#### [Records shown]
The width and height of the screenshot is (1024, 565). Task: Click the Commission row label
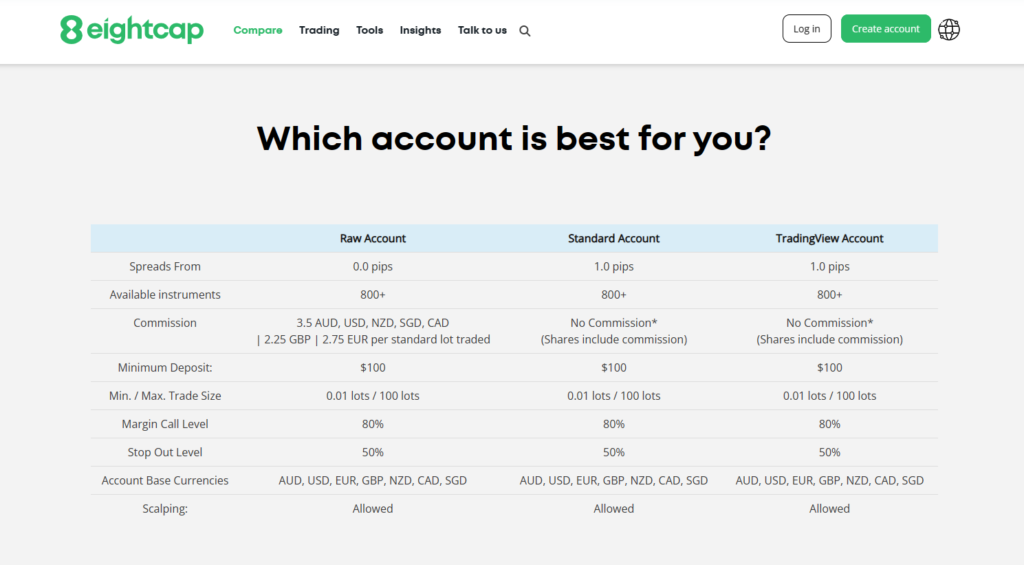(165, 323)
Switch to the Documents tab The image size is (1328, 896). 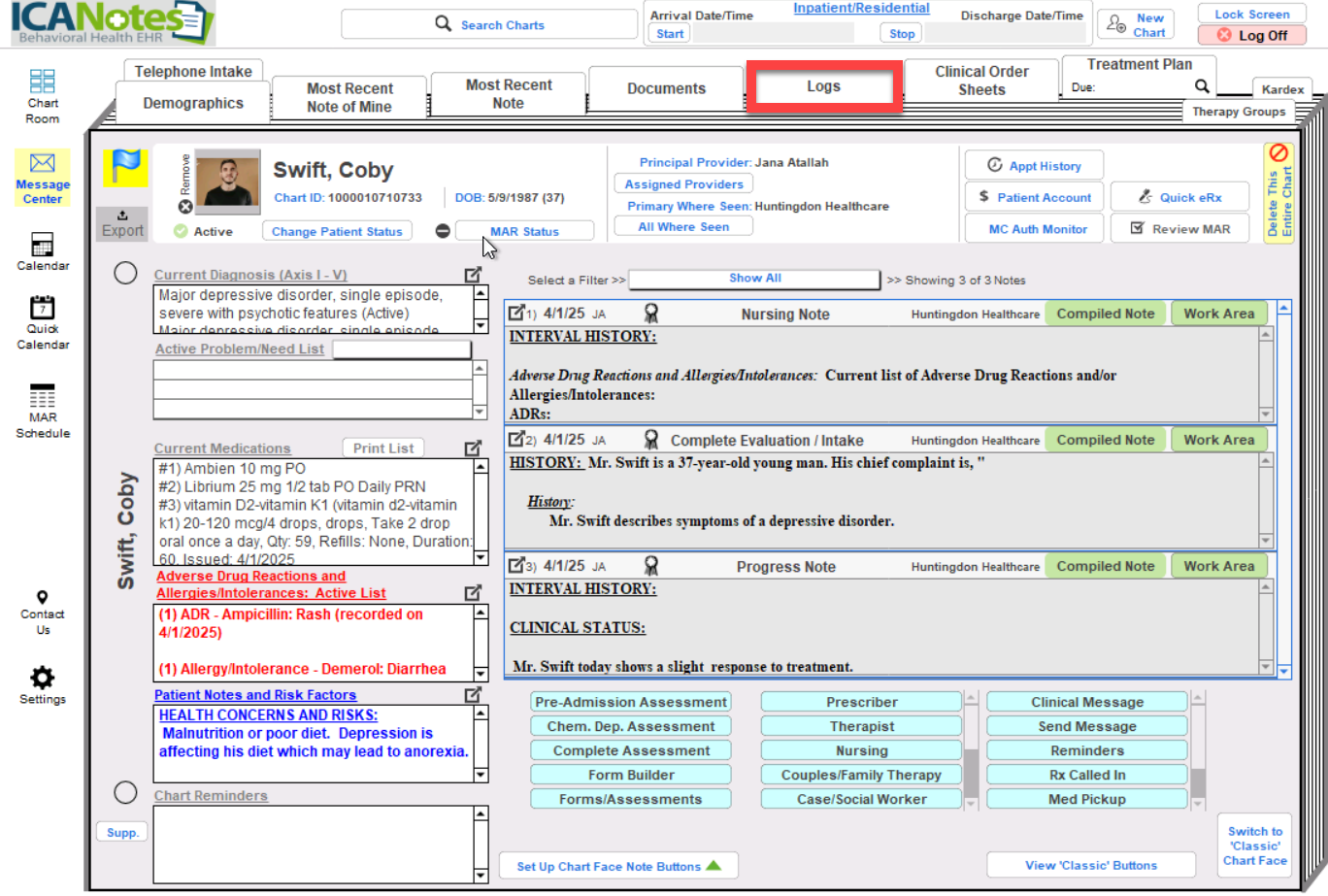pos(666,89)
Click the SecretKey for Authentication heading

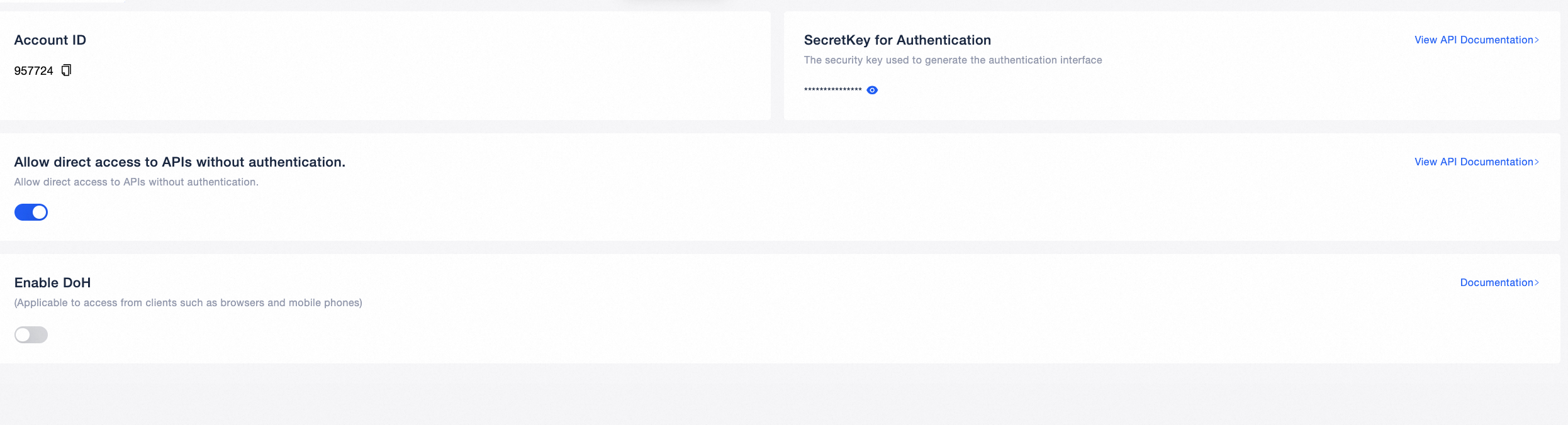(x=897, y=40)
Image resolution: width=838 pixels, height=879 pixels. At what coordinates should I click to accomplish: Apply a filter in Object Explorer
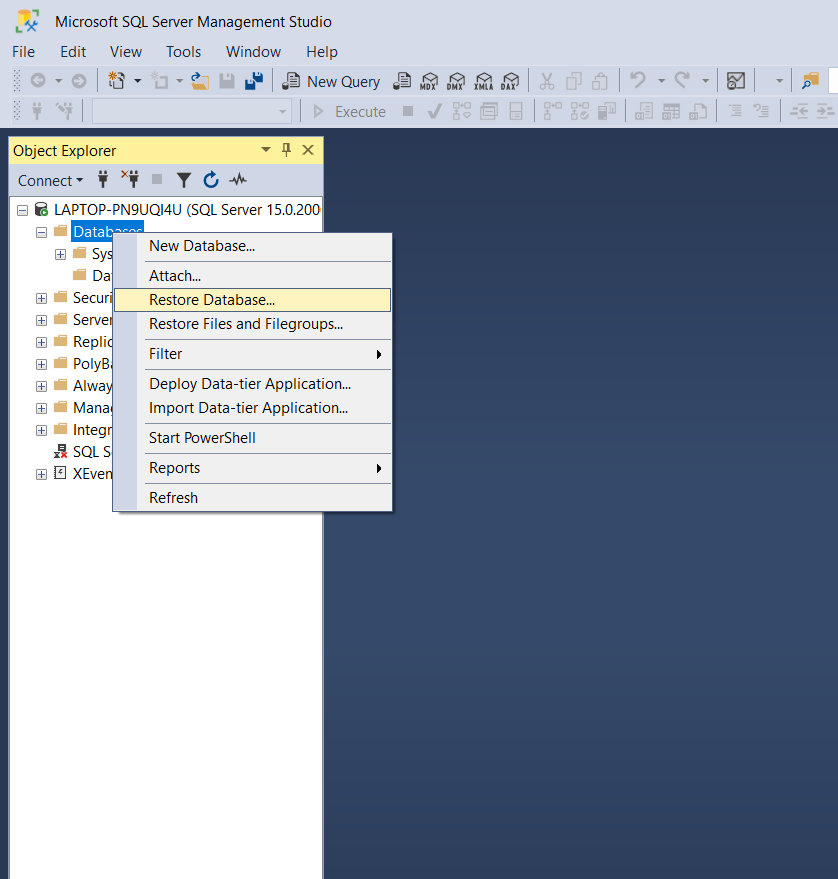pyautogui.click(x=184, y=181)
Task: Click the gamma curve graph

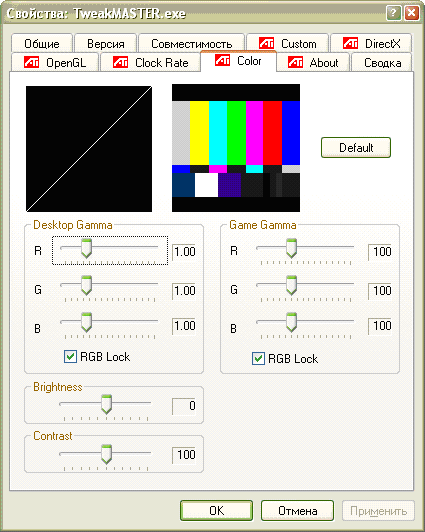Action: coord(89,149)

#### [What to produce]
Go to the line that contains "Click the SecretKey" and copy exactly from there through the last line of the records above, both included. Omit pictures.

#### [Your response]
Click the SecretKey for Authentication heading

(x=897, y=40)
Image resolution: width=838 pixels, height=879 pixels. At what coordinates should I click to accomplish: Apply a filter in Object Explorer
pyautogui.click(x=184, y=181)
Task: Click the gamma curve graph

Action: coord(89,149)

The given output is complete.